Jared Kushner and Steve Bannon, two of President Trump’s top advisers, appear to have little in common beyond their devotion to a manifestly unfit chief executive. But a probing Politico piece chock-full of delightful behind-the-scenes details about the first 100 days in the West Wing reveals one other thing: They both keep long-term to-do lists on whiteboards in their West Wing offices.
Bannon’s is a list of Trump’s campaign promises, reflecting the president at his most combative and uninformed. Notably, there’s also a list of 11 promises that have been delayed, a sign of Bannon’s optimism that Trump really is the right-wing nationalist he suggested during the campaign. Kushner’s whiteboard, on the other hand, lists bipartisan projects relating to veterans and infrastructure that he hopes to achieve with his newly created Office of American Innovation.
No wonder these two keep feuding. Earlier this month, reports had Bannon flirting with unemployment after weeks of clashing with Kushner, who prefers a methodical approach to Bannon’s bulldozer. But Politico says the baby-faced real-estate heir and the crater-faced media mogul have reached a détente and Bannon’s place in the White House appears safe, for now.
Even with their disagreements, it’s hard to imagine that Kushner and Bannon can’t use each other’s help. The more people to manage the child in the Oval Office, the better. As Politico notes, Trump aides have learned to dumb down presentations, keep him apprised of how the news will cover his decisions, and above all else “talk him out of doing crazy things.”
But the article’s most amusing details involve Trump’s greatest obsession — the media. For example:
• Trump has met in the Oval Office with right-wing aggregation king Matt Drudge, who keeps an open line of communication with Kushner.

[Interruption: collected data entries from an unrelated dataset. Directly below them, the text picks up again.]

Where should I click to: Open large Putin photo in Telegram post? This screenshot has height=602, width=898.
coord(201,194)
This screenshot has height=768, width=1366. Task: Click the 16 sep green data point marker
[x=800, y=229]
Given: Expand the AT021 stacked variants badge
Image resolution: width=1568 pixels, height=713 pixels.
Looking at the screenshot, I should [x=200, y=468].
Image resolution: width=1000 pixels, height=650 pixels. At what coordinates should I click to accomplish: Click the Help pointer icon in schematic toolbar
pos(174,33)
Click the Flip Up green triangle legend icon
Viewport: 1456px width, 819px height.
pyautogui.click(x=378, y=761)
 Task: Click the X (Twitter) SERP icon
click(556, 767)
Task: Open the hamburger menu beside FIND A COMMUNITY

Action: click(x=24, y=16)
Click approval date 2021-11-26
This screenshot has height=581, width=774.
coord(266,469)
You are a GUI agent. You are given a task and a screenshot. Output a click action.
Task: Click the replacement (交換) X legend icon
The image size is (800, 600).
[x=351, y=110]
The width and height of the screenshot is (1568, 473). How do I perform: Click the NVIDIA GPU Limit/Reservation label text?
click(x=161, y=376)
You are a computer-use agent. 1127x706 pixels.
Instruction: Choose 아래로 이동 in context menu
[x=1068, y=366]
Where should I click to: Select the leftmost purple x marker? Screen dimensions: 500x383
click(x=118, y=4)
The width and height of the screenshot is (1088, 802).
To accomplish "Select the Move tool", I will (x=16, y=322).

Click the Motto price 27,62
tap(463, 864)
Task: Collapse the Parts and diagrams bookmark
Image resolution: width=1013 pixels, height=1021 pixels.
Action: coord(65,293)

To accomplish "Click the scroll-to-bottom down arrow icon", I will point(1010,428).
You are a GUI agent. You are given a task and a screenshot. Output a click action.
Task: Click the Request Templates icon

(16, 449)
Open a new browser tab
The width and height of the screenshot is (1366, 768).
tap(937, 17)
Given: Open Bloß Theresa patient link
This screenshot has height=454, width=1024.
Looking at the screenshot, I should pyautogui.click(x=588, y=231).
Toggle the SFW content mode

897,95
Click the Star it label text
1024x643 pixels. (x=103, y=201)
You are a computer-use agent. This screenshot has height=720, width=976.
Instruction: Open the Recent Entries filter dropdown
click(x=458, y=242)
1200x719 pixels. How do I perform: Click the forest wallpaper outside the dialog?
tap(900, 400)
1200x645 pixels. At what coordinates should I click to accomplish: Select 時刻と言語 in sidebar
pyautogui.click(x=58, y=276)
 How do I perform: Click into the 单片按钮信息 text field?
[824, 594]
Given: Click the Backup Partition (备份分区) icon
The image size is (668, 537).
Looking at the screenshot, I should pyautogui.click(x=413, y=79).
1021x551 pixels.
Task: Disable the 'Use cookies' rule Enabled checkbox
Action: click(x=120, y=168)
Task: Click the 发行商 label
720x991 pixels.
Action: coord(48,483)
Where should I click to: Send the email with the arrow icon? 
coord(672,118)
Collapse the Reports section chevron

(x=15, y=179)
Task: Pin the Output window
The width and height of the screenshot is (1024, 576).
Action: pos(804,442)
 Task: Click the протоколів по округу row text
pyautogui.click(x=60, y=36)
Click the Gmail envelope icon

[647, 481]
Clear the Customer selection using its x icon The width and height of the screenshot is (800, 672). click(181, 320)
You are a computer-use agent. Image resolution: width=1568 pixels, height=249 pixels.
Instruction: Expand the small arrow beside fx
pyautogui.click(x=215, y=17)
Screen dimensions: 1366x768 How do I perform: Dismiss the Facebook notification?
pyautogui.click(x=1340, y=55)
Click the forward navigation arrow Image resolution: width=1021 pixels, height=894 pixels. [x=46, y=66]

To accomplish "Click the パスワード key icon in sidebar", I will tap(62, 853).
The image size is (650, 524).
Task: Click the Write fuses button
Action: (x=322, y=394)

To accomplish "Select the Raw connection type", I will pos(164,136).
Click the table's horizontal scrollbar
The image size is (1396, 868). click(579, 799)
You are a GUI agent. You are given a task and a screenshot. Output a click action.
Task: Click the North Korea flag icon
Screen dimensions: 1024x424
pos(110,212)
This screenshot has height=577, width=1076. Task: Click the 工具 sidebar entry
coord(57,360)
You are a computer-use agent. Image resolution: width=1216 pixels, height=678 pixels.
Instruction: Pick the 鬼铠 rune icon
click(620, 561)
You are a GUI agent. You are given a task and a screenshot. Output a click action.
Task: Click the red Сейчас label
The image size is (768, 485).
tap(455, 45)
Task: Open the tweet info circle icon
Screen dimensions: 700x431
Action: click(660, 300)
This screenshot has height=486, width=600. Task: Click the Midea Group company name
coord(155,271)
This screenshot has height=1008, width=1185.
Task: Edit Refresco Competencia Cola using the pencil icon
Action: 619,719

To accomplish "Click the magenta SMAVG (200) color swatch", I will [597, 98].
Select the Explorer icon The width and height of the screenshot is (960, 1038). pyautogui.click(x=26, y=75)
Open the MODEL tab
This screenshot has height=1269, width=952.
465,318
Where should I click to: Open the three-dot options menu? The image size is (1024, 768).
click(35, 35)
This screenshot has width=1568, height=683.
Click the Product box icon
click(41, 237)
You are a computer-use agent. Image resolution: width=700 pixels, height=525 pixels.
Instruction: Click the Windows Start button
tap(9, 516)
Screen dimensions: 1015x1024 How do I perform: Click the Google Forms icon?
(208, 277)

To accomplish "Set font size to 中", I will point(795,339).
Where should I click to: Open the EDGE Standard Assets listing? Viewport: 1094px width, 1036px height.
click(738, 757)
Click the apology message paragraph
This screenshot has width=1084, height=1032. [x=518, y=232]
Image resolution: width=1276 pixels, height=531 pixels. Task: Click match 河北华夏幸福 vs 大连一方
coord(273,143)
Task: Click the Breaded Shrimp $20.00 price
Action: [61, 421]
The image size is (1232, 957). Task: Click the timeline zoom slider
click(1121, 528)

• Sean Spicer has a daily pre-briefing ritual of asking Trump what he’d like to see on TV that day.
• The media obsession has even filtered down to staffers, who are so sensitive to media critiques that they were offended by stories doubting the White House’s ability to pull off an Easter Egg Roll. When the event was held without major disaster, they were offended again that no one praised them.
As Trump’s first 100 days wind down and he scrambles for some great success to point to, there’s a lot of scrambling outside the White House for a narrative that best encapsulates what has been a largely ineffective and tumultuous 100 days. Let that scramble end, because an anonymous White House official summed it all up in a quote to Politico’s reporters: “I kind of pooh-poohed the experience stuff when I first got here,” the official said. “But this shit is hard.”